Contrast between new bosses Ancelotti and Arteta could not be more pronounced

Separated by a few feet in the Goodison Park directors’ box, and several decades of experience on their managerial CVs, Carlo Ancelotti and Mikel Arteta viewed a drab and dour stalemate which offered little insight into which appointment will ultimately prove the right approach from these two slumping giants of the English game.

Contrast between new bosses Ancelotti and Arteta could not be more pronounced

Separated by a few feet in the Goodison Park directors’ box, and several decades of experience on their managerial CVs, Carlo Ancelotti and Mikel Arteta viewed a drab and dour stalemate which offered little insight into which appointment will ultimately prove the right approach from these two slumping giants of the English game.

For Arsenal, the appointment of a new manager has taken them down the route of unproven potential, the glamour of a former player who has learned his coaching craft at the knee of Pep Guardiola, the chosen one of the global management game.

For Everton, the option came from the other end of the scale, the 60-year-old Italian Carlo Ancelotti who returns to the country where he won the Premier League title and FA Cup nine years ago when in charge of Chelsea.

It was an appointment that was designed to make a statement by the club’s new owner Farhad Moshiri who has invested millions into Everton but failed to generate either excitement, belief, or, more importantly, results in his near-four years in control of the club.

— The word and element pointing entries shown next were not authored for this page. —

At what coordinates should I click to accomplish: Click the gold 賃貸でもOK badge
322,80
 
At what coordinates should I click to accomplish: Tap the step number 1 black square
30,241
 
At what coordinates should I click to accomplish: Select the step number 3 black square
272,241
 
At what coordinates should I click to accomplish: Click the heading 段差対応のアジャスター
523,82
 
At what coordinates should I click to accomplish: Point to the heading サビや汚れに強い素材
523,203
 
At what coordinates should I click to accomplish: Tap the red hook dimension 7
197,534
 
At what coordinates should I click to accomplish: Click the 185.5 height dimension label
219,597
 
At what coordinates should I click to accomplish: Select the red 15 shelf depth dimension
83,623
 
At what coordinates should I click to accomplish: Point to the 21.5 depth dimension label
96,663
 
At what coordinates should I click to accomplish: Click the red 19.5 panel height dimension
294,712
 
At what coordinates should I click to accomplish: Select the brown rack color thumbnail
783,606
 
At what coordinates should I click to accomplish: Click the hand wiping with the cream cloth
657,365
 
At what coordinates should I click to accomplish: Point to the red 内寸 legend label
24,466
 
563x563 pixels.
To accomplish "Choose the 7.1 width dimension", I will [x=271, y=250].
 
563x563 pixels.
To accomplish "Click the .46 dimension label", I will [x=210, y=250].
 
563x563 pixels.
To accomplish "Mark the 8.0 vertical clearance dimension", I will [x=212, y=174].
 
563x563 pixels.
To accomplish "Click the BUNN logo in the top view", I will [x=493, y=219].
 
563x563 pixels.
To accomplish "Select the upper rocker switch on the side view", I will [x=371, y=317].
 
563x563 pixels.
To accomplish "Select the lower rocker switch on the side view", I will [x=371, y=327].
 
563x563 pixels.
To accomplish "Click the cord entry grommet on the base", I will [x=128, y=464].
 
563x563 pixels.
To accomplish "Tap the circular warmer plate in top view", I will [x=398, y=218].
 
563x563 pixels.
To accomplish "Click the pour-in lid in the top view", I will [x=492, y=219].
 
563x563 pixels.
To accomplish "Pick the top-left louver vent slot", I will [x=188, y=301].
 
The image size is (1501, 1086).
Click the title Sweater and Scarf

Ancelotti was the man he quickly identified as the credible, iconic managerial figure who would instantly put Everton on the European map.

A career that has latterly featured Juventus, Milan, Chelsea, PSG, Real Madrid, Bayern Munich, and Napoli now sees Merseyside’s “other” club added to it. As a statement of intent and public relations exercise, this was a major coup, to have Everton lumped into such auspicious company.

Little wonder Moshiri spent so long, in terms of hours, courting Ancelotti, and so much investment in terms of the duration and remuneration for his contract, in tempting the Italian to Goodison Park.

The problems are only just beginning for Ancelotti, of course, whose first move was to announce that Duncan Ferguson will remain on his coaching staff — a no-brainer perhaps, but still a wise move given the Scot’s cult status at Goodison and the supporters’ response to his brief, but memorable, caretaker reign.

Beyond that, there are more questions than answers for Ancelotti to contend with.

He inherits a squad that has been poorly assembled by director of football Marcel Brands. There are gaping holes in areas — most notably in the striking ranks — and too many ephemeral, under-achieving players from whom Ancelotti must start to squeeze form and consistency — a list headed by Alex Iwobi and Theo Walcott.

But, as advocates of Moshiri and Ancelotti would doubtless point out, the veteran has been there and done that in the managerial game. Little he will face at Goodison will be virgin territory for him and, as his mind turned back to his last spell in English football which ended, coincidentally, at the same stadium following a 1-0 Chelsea defeat to Everton in May 2011, he was presumably already coming up with some solutions.

The contrast with Arteta is, of course, glaring. Where is the well of experience from which the 37-year-old former Arsenal favourite can draw?

Brought in by Guardiola upon his arrival at the Etihad in 2016 and instantly named as the Catalan’s assistant, Arteta’s reputation has risen — steadily at first and then meteorically over the past two seasons of unrelenting success at Manchester City.

He has been praised for his man-management skills, his tactical nous, and his ability to be a voice of reason, whispering in the ear of emperor Guardiola, keeping the often-volatile and over-emotional Catalan in check.

Arteta now faces a different set of challenges, requiring a very different skill set, as he tries to undo the decline that was evident at Arsenal long before Unai Emery made his brief, ultimately disastrous, stab at returning the club to its former glories.

This is no easy task. Years of under-investment, and downright poor business in the transfer market have seen Arsenal fall well behind the likes of Liverpool and Manchester City, and while there is some promising young talent at the Emirates, the club has also fallen behind rivals such as Tottenham and Chelsea in that department.

It was a point not lost on Tottenham’s new manager — Jose Mourinho, who else? — who could not resist the temptation to aim a sly dig at the respective appointments when quizzed about it over the weekend.

“The only point I can find, and it is for us to laugh a little bit, is that years ago the best managers were the guys with more victories and now the best is the guy with the fewest defeats,” said Mourinho.

“So, Ancelotti has three Champions Leagues, won the league in Italy, France, and England and won cups here and there — but Ancelotti has lost, I don’t know, 200 matches?

“I have lost 150-180 — Carlo is a little bit older than me. I think now it is not about how much you won, it is about the matches we didn’t lose. So, probably the best managers now are the managers with zero defeats.

“The only reason I can understand is that they look through the CVs and see guys with more defeats and guys with less defeats, so guys with less defeats are given the job. I cannot find another reason.”